Telmax pulled the charm from his neck, the small bone pendent carved into a human skull hung from a silver chain.  Keron took the pendent and put around his own neck before either man spoke.

Telmax nodded toward the pendent, now hidden under Keron’s mantle, “Ohili has tested that again?”

Keron nodded, “Ohili tested it yesterday.  It still prevents any far-seer from spying on me.”

Telmax sat heavily in the chair opposite Keron.  “Have we come to depend so much on magic?”

Keron offered a tired smile, “I fear, even if it violates temple law, that we should have been using magic long before this, my friend.”  He glanced at the young priest, “But where have you been that you needed this?”  He gestured to the necklace.
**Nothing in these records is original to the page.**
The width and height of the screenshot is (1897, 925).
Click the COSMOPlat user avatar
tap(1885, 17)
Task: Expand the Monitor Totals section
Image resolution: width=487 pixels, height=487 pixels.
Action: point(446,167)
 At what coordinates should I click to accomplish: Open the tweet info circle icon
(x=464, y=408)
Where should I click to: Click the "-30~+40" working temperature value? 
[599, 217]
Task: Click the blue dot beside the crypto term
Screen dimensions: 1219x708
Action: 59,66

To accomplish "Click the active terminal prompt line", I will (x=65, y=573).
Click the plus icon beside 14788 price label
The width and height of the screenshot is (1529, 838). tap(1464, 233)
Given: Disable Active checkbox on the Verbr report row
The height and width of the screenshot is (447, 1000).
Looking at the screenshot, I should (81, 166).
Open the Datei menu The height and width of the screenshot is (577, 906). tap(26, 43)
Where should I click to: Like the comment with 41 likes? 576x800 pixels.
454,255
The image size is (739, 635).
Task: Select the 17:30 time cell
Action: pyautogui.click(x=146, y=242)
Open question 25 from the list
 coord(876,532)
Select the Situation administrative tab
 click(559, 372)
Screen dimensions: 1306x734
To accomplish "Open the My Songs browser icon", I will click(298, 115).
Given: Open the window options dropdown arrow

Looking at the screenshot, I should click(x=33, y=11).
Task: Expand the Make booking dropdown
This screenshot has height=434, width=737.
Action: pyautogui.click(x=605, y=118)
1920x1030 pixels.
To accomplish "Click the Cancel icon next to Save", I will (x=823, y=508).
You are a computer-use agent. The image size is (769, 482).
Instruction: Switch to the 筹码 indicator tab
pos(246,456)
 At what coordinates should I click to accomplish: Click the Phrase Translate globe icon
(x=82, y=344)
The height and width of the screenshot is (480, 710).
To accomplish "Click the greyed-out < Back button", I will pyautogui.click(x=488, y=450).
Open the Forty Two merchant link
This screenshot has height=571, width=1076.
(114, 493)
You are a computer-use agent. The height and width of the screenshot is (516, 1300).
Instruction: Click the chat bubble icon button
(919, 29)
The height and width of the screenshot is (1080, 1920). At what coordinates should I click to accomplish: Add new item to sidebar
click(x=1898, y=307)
Telmax sighed, “Don’t be mad.”  He paused, “I spoke to Soshay.”  He watched Keron turn pale.  “She is not angry about last night” he leaned forward, “Now will you stop acting like a love-struck boy?”

Keron glared, “I am not love-struck.”

Telmax waved the words away, clearly dismissing the claim, “She is upset that you asked to be her friend, but now you won’t speak to her like a friend.”

Keron groaned, “How can I face her?”

Telmax shrugged, “Hopefully with more dignity than you are currently expressing.”

Keron laid his head in his hands, “So she doesn’t revile me?”

Telmax hurmphed, “No, but she is confused and very hurt.  You are going to have to face her eventually, and it would be wise to do so before you are her teacher again.”

“I will see her after she meets with Ohili,” Keron said without raising his head.  “Maybe then I will know what to say to her.”

Telmax rose, “Are you going to tell her about her initiation?  We both know that Neldo plans something heinous.”

Keron snapped his head up, “Without evidence, what can we do?  We know that someone else in the temple pulls Neldo’s strings, but we don’t know who or why.  I have spoken to the Keeper of Ritual about my concerns.  He claims her initiation will not be tampered with” he looked at Telmax, “And Mitlan will be here to preside over her initiation.  I have seen her consecrated to the temple, it will come to pass.”

Telmax nodded, “Then let us hope it passes without breaking her.  We need her whole, sane and with a will of her own.  She is our best hope against the evil that grows within the Temple of Dawn.”

“I know.”  Keron said shaking his head, “I know.”